Identify each line below that contains the word "green", and copy it out.

-- Data to examine follows --

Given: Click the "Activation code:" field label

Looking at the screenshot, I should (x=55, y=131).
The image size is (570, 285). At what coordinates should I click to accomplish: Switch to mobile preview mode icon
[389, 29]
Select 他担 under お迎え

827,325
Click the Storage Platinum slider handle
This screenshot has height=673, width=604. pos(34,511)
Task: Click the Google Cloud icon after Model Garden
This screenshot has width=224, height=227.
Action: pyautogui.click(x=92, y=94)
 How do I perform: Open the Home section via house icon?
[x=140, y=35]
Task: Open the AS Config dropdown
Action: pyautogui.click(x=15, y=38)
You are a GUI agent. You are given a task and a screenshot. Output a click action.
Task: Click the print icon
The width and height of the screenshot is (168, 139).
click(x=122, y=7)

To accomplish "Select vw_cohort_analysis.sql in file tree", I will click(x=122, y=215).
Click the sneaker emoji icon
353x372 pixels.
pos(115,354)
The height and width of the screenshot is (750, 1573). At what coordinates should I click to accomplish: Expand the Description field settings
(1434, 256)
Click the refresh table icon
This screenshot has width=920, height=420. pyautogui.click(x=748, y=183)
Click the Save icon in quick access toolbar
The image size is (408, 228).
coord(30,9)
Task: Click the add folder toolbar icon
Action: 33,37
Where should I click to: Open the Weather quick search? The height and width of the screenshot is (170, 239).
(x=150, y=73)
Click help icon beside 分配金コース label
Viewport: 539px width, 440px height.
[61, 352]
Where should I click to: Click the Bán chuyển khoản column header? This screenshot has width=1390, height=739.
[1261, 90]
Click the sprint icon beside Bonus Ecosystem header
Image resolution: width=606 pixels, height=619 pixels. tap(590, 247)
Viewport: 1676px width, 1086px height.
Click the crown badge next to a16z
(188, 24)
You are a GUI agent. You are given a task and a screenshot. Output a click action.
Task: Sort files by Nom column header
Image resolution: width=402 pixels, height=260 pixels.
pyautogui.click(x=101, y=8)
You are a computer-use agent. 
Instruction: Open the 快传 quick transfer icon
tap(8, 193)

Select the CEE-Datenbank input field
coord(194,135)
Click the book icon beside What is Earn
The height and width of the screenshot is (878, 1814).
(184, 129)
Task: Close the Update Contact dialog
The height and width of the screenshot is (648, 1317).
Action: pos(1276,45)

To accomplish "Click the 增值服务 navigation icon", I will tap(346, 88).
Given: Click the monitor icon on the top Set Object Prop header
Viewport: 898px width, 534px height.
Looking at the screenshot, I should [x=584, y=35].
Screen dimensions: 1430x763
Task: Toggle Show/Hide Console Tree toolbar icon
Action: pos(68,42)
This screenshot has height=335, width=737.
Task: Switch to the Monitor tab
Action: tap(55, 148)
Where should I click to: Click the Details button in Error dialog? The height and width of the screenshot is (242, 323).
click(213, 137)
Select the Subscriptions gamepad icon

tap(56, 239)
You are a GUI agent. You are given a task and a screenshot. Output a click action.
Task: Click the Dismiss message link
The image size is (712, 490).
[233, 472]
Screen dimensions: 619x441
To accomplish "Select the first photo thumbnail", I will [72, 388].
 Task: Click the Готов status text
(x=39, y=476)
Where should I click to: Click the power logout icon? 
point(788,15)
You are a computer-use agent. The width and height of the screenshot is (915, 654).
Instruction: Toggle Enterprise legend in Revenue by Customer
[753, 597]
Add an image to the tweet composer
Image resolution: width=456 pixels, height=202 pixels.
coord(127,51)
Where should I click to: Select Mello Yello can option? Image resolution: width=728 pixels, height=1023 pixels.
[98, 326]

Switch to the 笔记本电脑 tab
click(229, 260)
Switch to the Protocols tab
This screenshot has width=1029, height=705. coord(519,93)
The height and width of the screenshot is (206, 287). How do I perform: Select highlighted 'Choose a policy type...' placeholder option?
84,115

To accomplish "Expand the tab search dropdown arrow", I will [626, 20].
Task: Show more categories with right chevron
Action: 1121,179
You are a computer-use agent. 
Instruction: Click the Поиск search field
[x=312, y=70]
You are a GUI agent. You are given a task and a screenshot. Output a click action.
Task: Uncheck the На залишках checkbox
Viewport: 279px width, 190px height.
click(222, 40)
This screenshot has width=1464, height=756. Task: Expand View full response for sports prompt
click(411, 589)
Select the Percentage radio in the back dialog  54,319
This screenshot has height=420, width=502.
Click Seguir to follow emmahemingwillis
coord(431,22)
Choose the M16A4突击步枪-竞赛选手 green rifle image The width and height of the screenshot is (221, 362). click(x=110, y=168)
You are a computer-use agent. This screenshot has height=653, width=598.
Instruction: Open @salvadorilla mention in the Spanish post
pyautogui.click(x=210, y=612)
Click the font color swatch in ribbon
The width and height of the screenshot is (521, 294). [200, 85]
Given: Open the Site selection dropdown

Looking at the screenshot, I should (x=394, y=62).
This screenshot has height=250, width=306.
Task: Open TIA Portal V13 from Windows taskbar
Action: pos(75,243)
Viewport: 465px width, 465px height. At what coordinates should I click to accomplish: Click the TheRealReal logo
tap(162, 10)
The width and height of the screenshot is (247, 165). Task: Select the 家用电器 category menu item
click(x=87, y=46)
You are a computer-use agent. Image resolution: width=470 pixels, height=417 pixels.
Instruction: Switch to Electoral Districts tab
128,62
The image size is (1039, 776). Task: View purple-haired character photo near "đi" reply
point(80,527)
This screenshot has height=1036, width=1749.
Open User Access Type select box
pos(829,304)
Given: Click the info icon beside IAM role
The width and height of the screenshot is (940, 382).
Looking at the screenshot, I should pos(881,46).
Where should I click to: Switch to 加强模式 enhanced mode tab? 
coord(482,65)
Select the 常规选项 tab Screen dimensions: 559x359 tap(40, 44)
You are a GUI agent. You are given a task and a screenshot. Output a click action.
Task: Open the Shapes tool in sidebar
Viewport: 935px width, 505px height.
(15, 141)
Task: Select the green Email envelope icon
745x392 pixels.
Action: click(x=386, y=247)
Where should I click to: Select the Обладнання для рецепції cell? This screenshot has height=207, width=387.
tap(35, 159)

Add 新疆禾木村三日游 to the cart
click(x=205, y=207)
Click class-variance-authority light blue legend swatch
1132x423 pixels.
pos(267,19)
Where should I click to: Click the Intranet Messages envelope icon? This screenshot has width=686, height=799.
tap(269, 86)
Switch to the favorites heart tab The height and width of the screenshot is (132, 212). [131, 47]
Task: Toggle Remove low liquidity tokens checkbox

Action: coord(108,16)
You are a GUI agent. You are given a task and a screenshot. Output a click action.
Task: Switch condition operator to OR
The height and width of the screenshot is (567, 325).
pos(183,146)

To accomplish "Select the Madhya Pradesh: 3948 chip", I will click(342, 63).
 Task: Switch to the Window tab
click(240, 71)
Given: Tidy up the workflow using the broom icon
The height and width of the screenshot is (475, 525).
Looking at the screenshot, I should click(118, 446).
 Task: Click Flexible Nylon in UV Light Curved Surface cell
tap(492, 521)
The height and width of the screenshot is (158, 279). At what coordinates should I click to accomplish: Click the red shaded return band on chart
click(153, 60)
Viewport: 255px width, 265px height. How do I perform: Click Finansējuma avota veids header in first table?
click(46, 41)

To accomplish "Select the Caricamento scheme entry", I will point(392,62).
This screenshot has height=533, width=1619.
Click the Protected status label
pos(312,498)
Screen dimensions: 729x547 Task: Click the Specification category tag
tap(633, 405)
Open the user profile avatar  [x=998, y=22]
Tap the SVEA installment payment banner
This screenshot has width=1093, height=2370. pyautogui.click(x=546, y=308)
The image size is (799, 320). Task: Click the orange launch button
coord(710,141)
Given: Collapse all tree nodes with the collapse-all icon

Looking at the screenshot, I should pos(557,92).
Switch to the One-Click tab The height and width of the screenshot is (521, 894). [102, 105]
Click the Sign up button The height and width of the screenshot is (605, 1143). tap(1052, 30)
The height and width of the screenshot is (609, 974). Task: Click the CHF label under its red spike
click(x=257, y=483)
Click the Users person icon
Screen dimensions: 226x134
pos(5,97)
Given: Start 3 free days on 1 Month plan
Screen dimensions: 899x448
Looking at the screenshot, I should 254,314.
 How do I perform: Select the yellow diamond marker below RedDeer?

-- Data to examine concluded --

→ Solution below:
Choose the M16A4突击步枪-竞赛选手 green rifle image The width and height of the screenshot is (221, 362). click(x=110, y=168)
Task: Select the green Email envelope icon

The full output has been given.